*Problem requirements*. In the records below, begin at the line containing "转载：都 9012 年了，怎么还会有人不会面试？ (698, 1583)" and end at the line containing "[Divahats Boutique] (96, 18)"; quote every line in that span exactly, including both boundary lines, and no others.

*Data excerpts*.
★ ★ ★ ★ ★ ★ ★

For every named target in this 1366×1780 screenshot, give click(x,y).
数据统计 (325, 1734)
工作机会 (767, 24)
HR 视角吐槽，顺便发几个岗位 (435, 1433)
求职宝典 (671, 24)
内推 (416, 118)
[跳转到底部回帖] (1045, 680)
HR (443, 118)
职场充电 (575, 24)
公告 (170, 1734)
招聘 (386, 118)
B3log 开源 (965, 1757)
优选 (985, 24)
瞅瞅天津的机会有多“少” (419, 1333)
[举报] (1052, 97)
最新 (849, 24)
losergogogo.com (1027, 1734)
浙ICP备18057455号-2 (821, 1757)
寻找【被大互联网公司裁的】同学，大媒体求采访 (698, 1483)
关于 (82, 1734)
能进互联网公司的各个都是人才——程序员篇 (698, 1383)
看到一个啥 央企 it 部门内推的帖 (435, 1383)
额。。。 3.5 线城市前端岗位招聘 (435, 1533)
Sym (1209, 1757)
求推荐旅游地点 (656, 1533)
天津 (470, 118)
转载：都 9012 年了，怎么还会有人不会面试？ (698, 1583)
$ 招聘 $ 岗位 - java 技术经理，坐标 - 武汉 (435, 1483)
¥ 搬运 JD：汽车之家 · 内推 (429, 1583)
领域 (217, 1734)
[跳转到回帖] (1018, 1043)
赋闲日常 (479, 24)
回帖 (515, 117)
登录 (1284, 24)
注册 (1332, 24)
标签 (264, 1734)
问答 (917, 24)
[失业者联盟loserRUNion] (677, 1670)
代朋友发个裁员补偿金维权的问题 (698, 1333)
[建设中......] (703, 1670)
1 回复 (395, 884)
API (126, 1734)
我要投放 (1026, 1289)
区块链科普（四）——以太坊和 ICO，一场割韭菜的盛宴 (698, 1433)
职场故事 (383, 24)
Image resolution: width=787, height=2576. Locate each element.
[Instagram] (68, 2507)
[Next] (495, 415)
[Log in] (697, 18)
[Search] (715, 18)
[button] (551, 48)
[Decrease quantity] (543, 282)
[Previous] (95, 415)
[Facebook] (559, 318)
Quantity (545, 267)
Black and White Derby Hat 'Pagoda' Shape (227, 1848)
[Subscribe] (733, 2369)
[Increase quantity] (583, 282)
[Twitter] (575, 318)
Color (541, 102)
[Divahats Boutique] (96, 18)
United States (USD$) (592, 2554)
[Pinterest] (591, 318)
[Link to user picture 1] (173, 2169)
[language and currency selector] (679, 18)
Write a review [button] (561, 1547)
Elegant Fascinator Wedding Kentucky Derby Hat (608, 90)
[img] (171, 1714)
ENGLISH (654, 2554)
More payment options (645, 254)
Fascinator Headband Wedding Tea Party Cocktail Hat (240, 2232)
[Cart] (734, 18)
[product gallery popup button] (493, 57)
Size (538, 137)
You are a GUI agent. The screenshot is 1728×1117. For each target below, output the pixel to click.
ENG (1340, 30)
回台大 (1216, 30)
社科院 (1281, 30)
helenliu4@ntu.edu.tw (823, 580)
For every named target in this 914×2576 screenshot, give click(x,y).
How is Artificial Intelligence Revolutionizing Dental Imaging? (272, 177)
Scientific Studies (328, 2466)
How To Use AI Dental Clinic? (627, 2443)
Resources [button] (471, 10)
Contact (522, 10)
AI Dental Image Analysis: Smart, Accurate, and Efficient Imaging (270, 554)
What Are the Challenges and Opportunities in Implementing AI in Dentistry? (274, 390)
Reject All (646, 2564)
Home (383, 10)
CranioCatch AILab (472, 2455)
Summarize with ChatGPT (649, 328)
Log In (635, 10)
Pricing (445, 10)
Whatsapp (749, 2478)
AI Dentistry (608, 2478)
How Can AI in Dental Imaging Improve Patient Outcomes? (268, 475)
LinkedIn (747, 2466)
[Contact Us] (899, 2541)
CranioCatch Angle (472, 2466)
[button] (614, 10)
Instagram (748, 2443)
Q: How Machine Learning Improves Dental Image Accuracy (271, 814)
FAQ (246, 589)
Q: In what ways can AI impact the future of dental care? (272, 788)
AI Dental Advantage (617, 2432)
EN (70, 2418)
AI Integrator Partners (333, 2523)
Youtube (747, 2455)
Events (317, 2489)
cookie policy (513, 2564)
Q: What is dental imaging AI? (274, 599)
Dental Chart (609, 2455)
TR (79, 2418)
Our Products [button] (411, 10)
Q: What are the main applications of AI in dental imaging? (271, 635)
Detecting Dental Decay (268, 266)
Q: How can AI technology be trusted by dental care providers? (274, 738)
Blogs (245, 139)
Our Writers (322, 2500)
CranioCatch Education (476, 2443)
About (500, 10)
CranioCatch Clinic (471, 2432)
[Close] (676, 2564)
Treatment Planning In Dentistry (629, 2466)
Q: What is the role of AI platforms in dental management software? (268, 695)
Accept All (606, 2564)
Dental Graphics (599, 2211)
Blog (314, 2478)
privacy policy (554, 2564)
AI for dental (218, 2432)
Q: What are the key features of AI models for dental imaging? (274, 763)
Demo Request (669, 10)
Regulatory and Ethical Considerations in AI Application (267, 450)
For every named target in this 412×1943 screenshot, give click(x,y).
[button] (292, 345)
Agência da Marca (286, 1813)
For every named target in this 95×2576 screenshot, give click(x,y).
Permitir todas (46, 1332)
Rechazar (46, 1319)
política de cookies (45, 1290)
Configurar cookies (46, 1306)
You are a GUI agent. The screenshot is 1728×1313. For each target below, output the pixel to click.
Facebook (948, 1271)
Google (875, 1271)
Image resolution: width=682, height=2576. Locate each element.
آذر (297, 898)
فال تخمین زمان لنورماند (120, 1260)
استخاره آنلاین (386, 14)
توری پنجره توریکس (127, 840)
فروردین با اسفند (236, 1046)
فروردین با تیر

★ ★ ★ ★ ★ ★ ★

*Task output*.
转载：都 9012 年了，怎么还会有人不会面试？ (698, 1583)
$ 招聘 $ 岗位 - java 技术经理，坐标 - 武汉 (435, 1483)
¥ 搬运 JD：汽车之家 · 内推 (429, 1583)
领域 (217, 1734)
[跳转到回帖] (1018, 1043)
赋闲日常 (479, 24)
回帖 (515, 117)
登录 (1284, 24)
注册 (1332, 24)
标签 (264, 1734)
问答 (917, 24)
[失业者联盟loserRUNion] (677, 1670)
代朋友发个裁员补偿金维权的问题 (698, 1333)
[建设中......] (703, 1670)
1 回复 (395, 884)
API (126, 1734)
我要投放 (1026, 1289)
区块链科普（四）——以太坊和 ICO，一场割韭菜的盛宴 (698, 1433)
职场故事 (383, 24)
Image resolution: width=787, height=2576. Locate each element.
[Instagram] (68, 2507)
[Next] (495, 415)
[Log in] (697, 18)
[Search] (715, 18)
[button] (551, 48)
[Decrease quantity] (543, 282)
[Previous] (95, 415)
[Facebook] (559, 318)
Quantity (545, 267)
Black and White Derby Hat 'Pagoda' Shape (227, 1848)
[Subscribe] (733, 2369)
[Increase quantity] (583, 282)
[Twitter] (575, 318)
Color (541, 102)
[Divahats Boutique] (96, 18)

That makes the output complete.